▶ Exercise details: Please reproduce, exactly and with nothing added, the lines of the material below that run from the one containing "Click the formula confirm checkmark icon" to the end.

▶ Study material:

= Beginning of Section =

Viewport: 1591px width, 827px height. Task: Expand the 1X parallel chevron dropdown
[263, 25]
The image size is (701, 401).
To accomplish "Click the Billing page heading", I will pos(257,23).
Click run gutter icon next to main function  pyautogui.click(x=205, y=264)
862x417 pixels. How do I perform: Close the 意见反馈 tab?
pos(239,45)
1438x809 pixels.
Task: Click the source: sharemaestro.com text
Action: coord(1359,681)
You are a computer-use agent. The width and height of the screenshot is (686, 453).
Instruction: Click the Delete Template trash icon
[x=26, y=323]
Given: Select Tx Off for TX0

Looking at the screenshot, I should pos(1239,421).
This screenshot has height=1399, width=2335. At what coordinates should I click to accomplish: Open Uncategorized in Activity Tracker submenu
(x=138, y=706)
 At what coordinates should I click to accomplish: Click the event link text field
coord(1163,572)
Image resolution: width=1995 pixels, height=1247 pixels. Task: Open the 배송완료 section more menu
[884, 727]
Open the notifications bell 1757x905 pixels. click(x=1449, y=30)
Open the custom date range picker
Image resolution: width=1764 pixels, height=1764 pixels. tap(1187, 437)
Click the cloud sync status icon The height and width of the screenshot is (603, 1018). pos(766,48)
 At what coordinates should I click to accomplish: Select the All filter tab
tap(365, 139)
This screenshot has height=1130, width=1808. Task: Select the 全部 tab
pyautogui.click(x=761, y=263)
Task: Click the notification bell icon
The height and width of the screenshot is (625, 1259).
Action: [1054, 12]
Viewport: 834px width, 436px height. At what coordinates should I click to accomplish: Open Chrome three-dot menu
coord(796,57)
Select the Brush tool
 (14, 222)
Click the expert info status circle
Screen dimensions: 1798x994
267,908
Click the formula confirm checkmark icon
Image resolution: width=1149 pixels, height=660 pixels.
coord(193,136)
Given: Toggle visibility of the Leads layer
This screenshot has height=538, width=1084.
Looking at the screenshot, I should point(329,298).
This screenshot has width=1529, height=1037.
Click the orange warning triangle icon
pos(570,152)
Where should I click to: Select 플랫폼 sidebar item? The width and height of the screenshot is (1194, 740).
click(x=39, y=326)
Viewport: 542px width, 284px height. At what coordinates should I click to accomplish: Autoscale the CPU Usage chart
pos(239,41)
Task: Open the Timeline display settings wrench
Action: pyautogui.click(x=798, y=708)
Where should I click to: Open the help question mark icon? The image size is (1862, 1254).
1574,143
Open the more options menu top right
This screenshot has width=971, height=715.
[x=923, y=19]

= End of Section =

▶ Solution for this exercise:
Click the formula confirm checkmark icon
Image resolution: width=1149 pixels, height=660 pixels.
coord(193,136)
Given: Toggle visibility of the Leads layer
This screenshot has height=538, width=1084.
Looking at the screenshot, I should point(329,298).
This screenshot has width=1529, height=1037.
Click the orange warning triangle icon
pos(570,152)
Where should I click to: Select 플랫폼 sidebar item? The width and height of the screenshot is (1194, 740).
click(x=39, y=326)
Viewport: 542px width, 284px height. At what coordinates should I click to accomplish: Autoscale the CPU Usage chart
pos(239,41)
Task: Open the Timeline display settings wrench
Action: pyautogui.click(x=798, y=708)
Where should I click to: Open the help question mark icon? The image size is (1862, 1254).
1574,143
Open the more options menu top right
This screenshot has width=971, height=715.
[x=923, y=19]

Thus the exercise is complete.